In due course of Post, I have been honoured with your favours of the 2d & 16th of March; since which I have been a good deal engaged, and pretty much from home.
For the inclosure which accompanied the first, I thank you. Mr Littlepage seems to have forgot what had been his situation--What was due to you--and indeed what was necessary for his own character. And his Guardian I think, seems to have forgot every thing.
I coincide perfectly in sentiment with you, my dear Sir, that there are errors in our National Government which call for correction; loudly I will add; but I shall find my self happily mistaken if the remedies are at hand.
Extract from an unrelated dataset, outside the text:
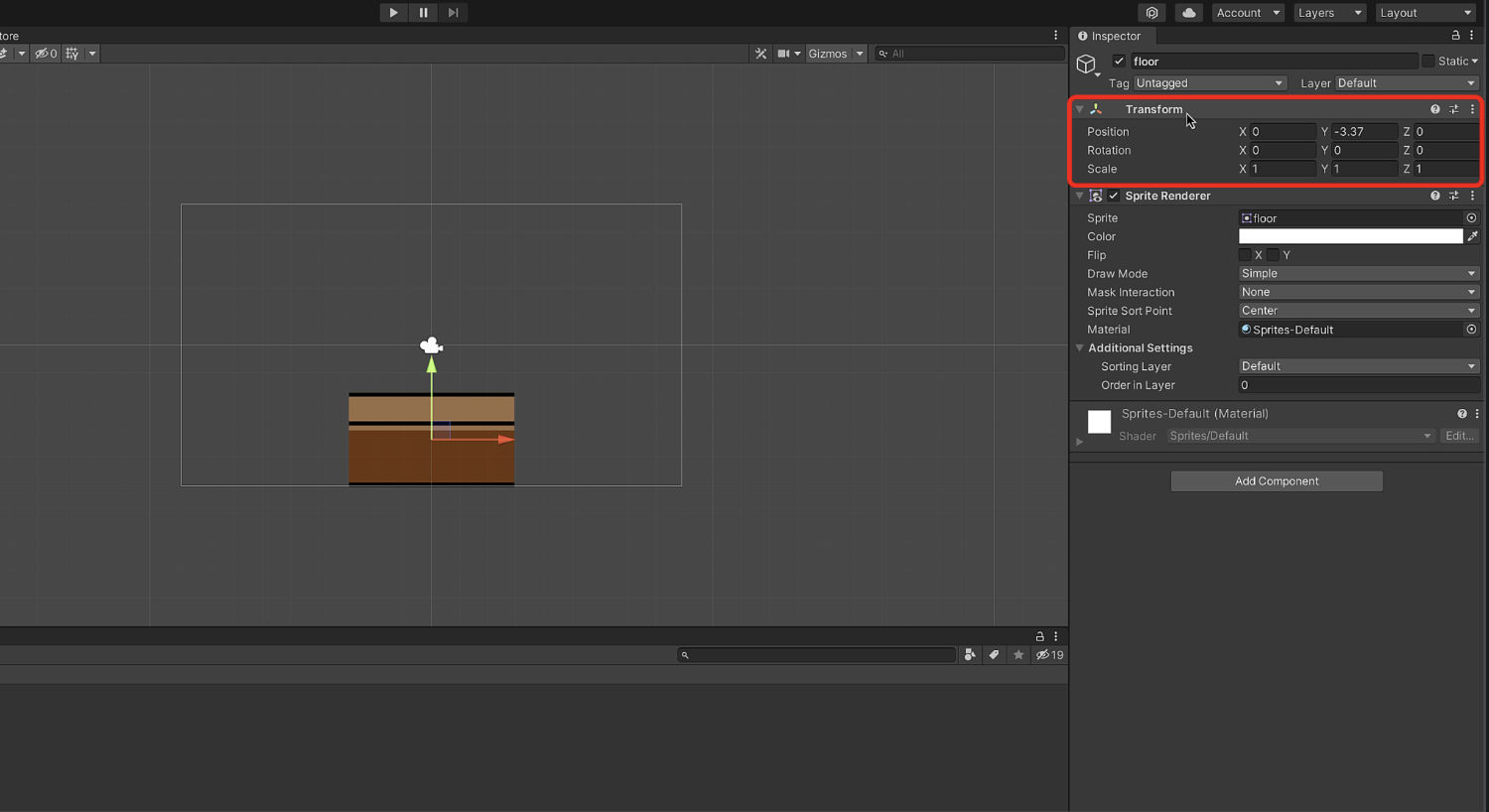Lock the Inspector panel with padlock icon
This screenshot has height=812, width=1489.
[1455, 36]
We are certainly in a delicate situation, but my fear is that the people are not yet sufficiently misled to retract from error! To be plainer, I think there is more wickedness than ignorance, mixed with our councils. Under this impression, I scarcely know what opinion to entertain of a general Convention. That it is necessary to revise, and amend the articles of Confederation, I entertain no doubt; but what may be the consequences of such an attempt is doubtful. Yet, something must be done, or the fabrick must fall. It certainly is tottering! Ignorance & design, are difficult to combat. Out of these proceed illiberality, improper jealousies, and a train of evils which oftentimes, in republican governments, must be sorely felt before they can be removed. The former, that is ignorance, being a fit soil for the latter to work in, tools are employed which a generous mind would disdain to use; and which nothing but time, and their own puerile or wicked productions, can show the inefficacy and dangerous tendency of. I think often of our situation, and view it with concern. From the high ground on which we stood--from the plain path which invited our footsteps, to be so fallen!--so lost! is really mortifying. But virtue, I fear, has, in a great degree, taken its departure from our Land, and the want of disposition to do justice is the sourse of the national embarrassments; for under whatever guise or colourings are given to them, this, I apprehend, is the origin of the evils we now feel, & probably shall labour for sometime yet. With respectful Complimts to Mrs Jay--and sentiments of sincere friendship--I am--Dear Sir Yr most Obedt Hble Servt
P.S. Will you do me the favor to forward the enclosed, with any dispatches of your own, for England? 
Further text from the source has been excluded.